*** Opening RECORD EXCERPTS ***

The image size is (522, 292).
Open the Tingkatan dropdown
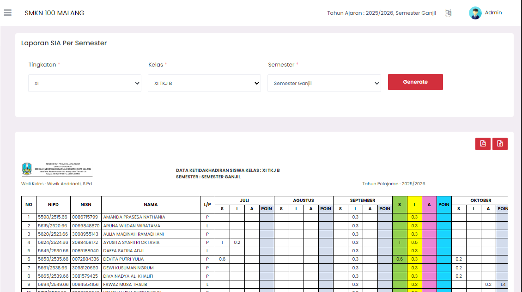click(85, 84)
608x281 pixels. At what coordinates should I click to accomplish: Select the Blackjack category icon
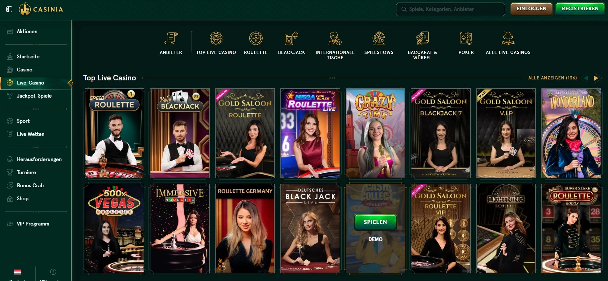pos(291,38)
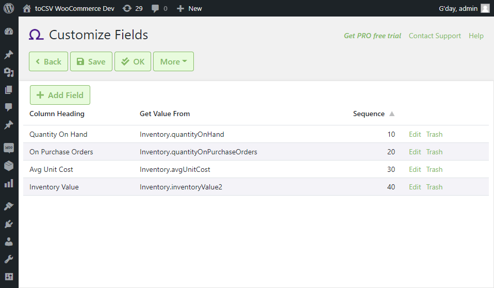Open the Tools wrench sidebar icon

click(9, 259)
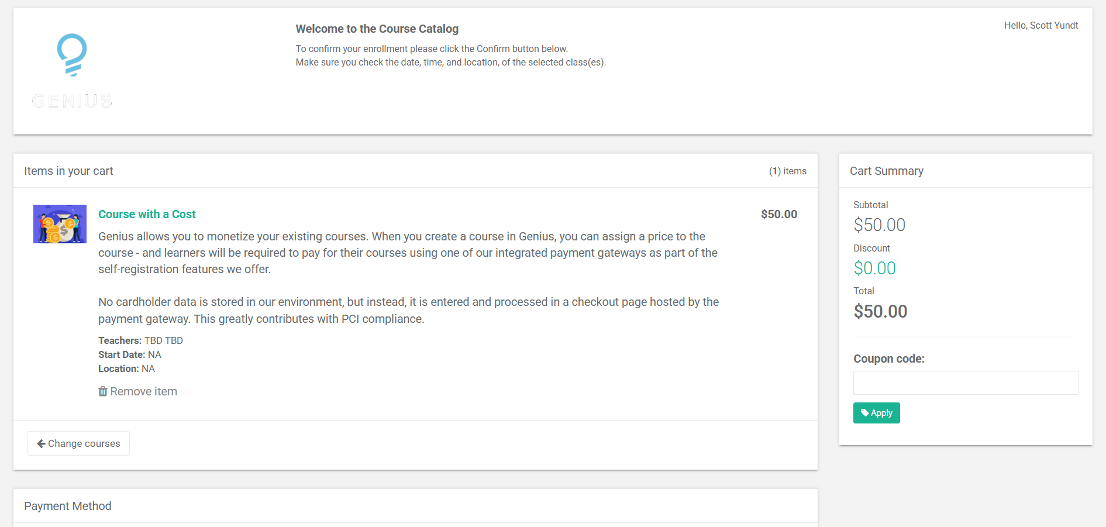The image size is (1106, 527).
Task: Click the tag icon on the Apply button
Action: (x=864, y=413)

*** Closing RECORD EXCERPTS ***

§ **YOUR TASK**
Each entry, word for word, belongs in your answer; each picture does not.

§ **SOLVED EXERCISE**
The image size is (522, 292).
Open the Tingkatan dropdown
click(85, 84)
608x281 pixels. At what coordinates should I click to accomplish: Select the Blackjack category icon
pos(291,38)
Open the Tools wrench sidebar icon

click(9, 259)
The image size is (1106, 527).
Task: Click the tag icon on the Apply button
Action: (x=864, y=413)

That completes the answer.